La vision des eurosceptiques ne tient surtout pas compte de plusieurs éléments politiques de fond. D’abord, le plus évident : la dynamique d’un rapport de forces n’est jamais définitive. Les forces de progrès semblent, à l’échelle du Continent, en recul. Le dimanche 25 octobre, les conservateurs l’ont emporté en Pologne, continuant de colorer en bleu la carte politique des pays membres de l’Union européenne.

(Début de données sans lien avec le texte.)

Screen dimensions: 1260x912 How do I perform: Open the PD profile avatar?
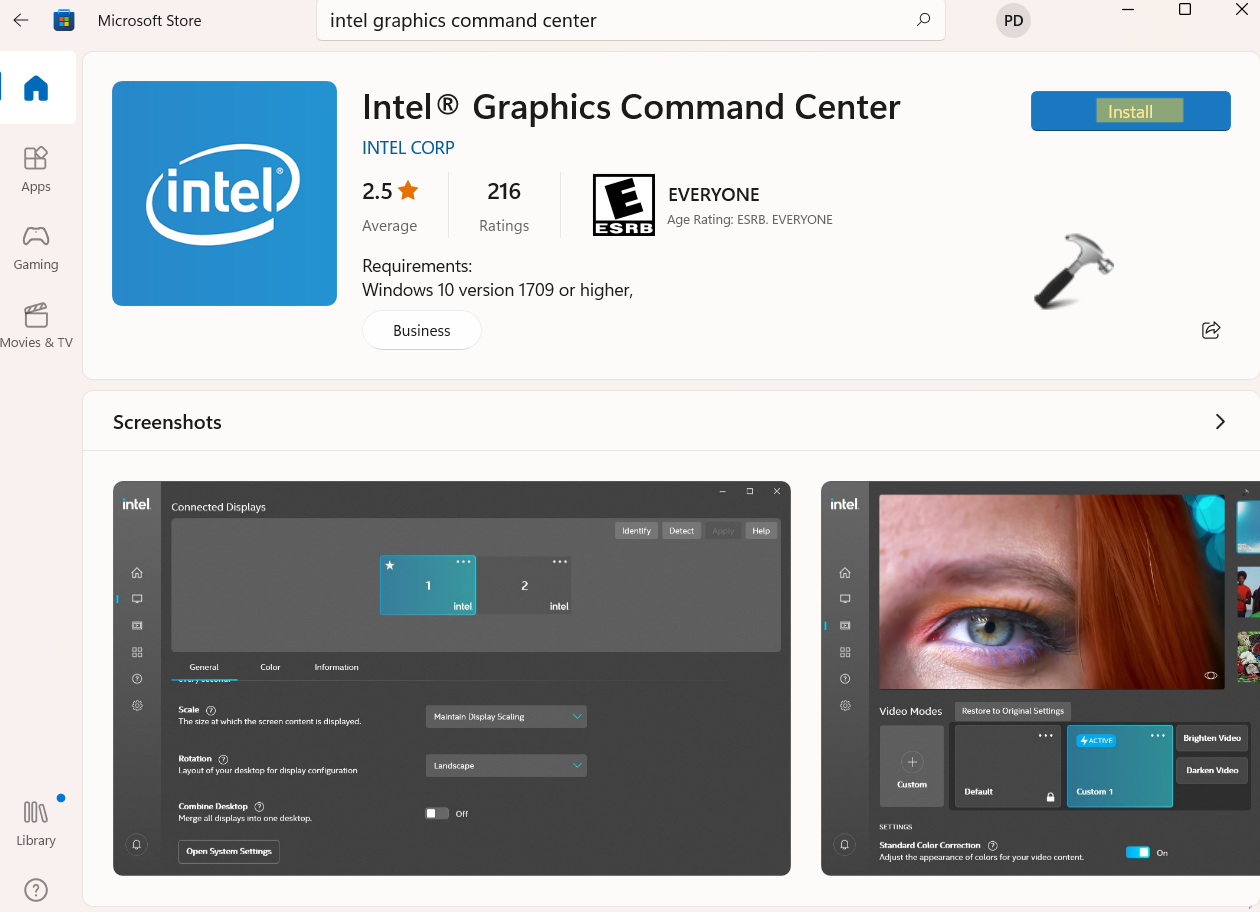(x=1014, y=21)
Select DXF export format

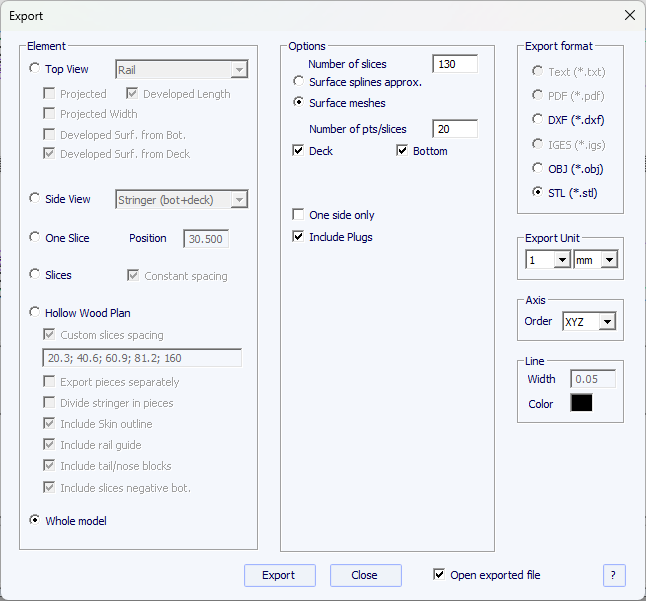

Ce fait permet de passer sous silence la montée des forces qui portent une vision plus progressiste de la construction européenne. En Grèce, avec des contradictions, j’y reviendrai ; en Espagne ; plus récemment au Portugal, malgré un déni de démocratie à l’instant où ces lignes sont écrites… En Grande-Bretagne, le parti travailliste commence, depuis l’élection de Jeremy Corbyn, à opérer un virage stratégique sur le fond de son projet politique. Ces éléments mis bout à bout pourraient bien, à moyen terme, créer un autre rapport de forces de nature à influer sur le contenu de la construction européenne.

eurozone

La réorientation que semblent opérer, au sein du Labour Party, Jeremy Corbyn ainsi que John McDonnell ; la possibilité d’une alliance sur un contenu alternatif à l’austérité entre le Parti socialiste, le Bloc de gauche et le parti communiste portugais ; la main tendue du parti socialiste en Wallonie au Parti du travail belge… témoignent de mouvements de fond au sein de la social-démocratie européenne qui sont porteurs d’espoir car ils portent en germe une inversion du rapport des forces au sein de l’autre sensibilité politique capable d’accéder, à court terme, au pouvoir. L’appréciation de cette  évolution, sur des questions de fond, concourt à ouvrir des possibles dans la construction européenne. Qu’on ne s’y trompe pas : ces mouvements au sein du camp réformiste, pour balbutiantes qu’elles soient, sont aussi en résonance avec ceux, plus souterrains, qui agitent une partie des citoyens d’Europe. Car la social-démocratie est aussi, comme tout appareil politique, une machine à gagner les élections. Et c’est parce que les attentes de l’électorat évoluent que cette composante va bouger sur ses propres lignes.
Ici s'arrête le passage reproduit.